## Prompt
Each line from the one containing "外壁のリフォーム (109, 718)" through the last line of the material below is to be transcribed exactly, with nothing else included.

## Extracted information
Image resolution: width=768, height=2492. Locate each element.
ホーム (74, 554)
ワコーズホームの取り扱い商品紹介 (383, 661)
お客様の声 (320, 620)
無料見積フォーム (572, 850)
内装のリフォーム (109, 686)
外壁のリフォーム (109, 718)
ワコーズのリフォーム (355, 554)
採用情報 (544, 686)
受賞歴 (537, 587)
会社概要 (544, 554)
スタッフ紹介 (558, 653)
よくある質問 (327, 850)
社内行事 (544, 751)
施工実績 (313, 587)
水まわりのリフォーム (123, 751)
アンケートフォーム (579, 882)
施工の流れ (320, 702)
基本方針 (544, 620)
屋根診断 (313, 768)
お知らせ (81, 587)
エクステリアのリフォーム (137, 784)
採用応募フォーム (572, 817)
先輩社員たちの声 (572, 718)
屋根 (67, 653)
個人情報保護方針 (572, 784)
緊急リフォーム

## Solution for this exercise
外壁のリフォーム (109, 718)
ワコーズのリフォーム (355, 554)
採用情報 (544, 686)
受賞歴 (537, 587)
会社概要 (544, 554)
スタッフ紹介 (558, 653)
よくある質問 (327, 850)
社内行事 (544, 751)
施工実績 (313, 587)
水まわりのリフォーム (123, 751)
アンケートフォーム (579, 882)
施工の流れ (320, 702)
基本方針 (544, 620)
屋根診断 (313, 768)
お知らせ (81, 587)
エクステリアのリフォーム (137, 784)
採用応募フォーム (572, 817)
先輩社員たちの声 (572, 718)
屋根 (67, 653)
個人情報保護方針 (572, 784)
緊急リフォーム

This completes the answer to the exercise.